The timing of leaf-out, migration, flowering and other seasonal phenomena in many species is closely tied to local weather conditions and broad climatic patterns.[6] In 2017, spring blooms and foliage are running 3 weeks earlier than normal across much of the southern and central United States due to warm weather.[6]

Snow and ice levels were also at near historic lows due to warm weather on February 21, 2017.[3] Snow covered 16.5 percent of the Lower 48 states, the second lowest amount since the National Oceanic and Atmospheric Administration began keeping records in 2004.[3] Only 2016's 16.1 percent, on this date, was lower.

Observed long-term trends towards shorter, milder winters and earlier spring thaws are altering the timing of critical spring events such as bud burst (the emergence of new leaves on a plant at the beginning of each growing season) and emergence from overwintering (the process by which some organisms pass through or wait out the winter season).[7]

In North America as a whole, the length of time in a calendar year when temperatures are consistently warm enough for agricultural activity lengthened by 6 days between 1982 and 2011.[8]
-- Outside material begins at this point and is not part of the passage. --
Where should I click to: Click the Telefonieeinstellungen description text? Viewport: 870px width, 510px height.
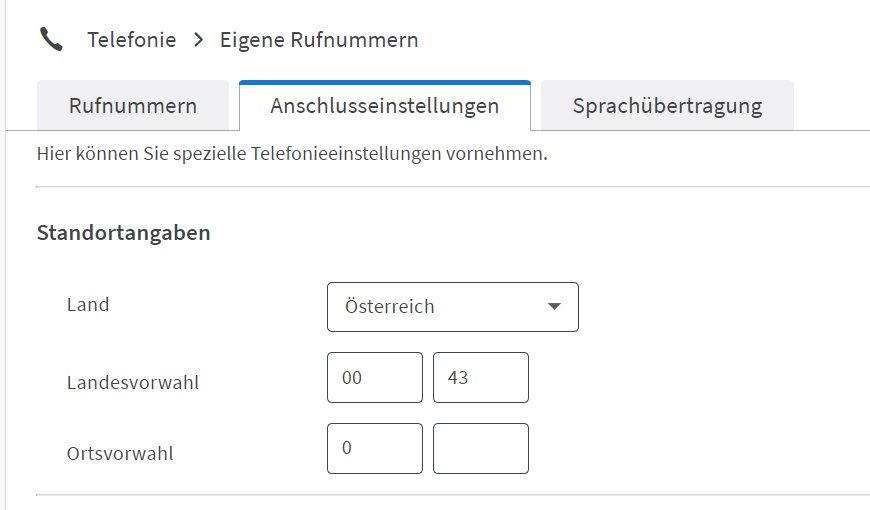(292, 156)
Global warming increases the frequency of record heat

A small shift in climate leads to a dramatic increase in the frequency of temperatures at the high end. The very most extreme events are the events most affected by climate change. As the average global temperature rises and the climate shifts, hot temperatures that were extreme under the old climate are closer to the middle of the new temperature range. Under the earth's climate system events closer to the midpoint of the climate range occur much more frequently than events closer to the extremes, as shown in the graphic on the right. The shifting bell curve also leads to the occurrence of never-before-seen extremes in high temperatures.[9][10][11]

...it is the rarest and the most extreme events - and thereby the ones with typically the highest socio-economic impacts - for which the largest fraction is due to human-induced greenhouse gas emissions.[12]

Due to global warming, the most extreme heat events now impact a global area 10 times greater than in the period 1951-1980.[9]

The impact on moderate heat waves is also dramatic, with a seventy-five percent share of moderate heat events now attributed to climate change.[12]

Many urban areas across the globe have witnessed a significant increase in the number of heat waves, with the largest number of heat waves occurring in the most recent decade studied, 2003-2012.[13]

Heat waves have generally become more frequent across the US in recent decades, with western regions setting records for numbers of these events in the 2000s. Recent multi-month extreme heat events in the US are unprecedented since the start of reliable instrumental records in 1895. There has also been a dramatic increase in nighttime temperatures in the US, reducing the number of critically important relief windows during heat waves.[7]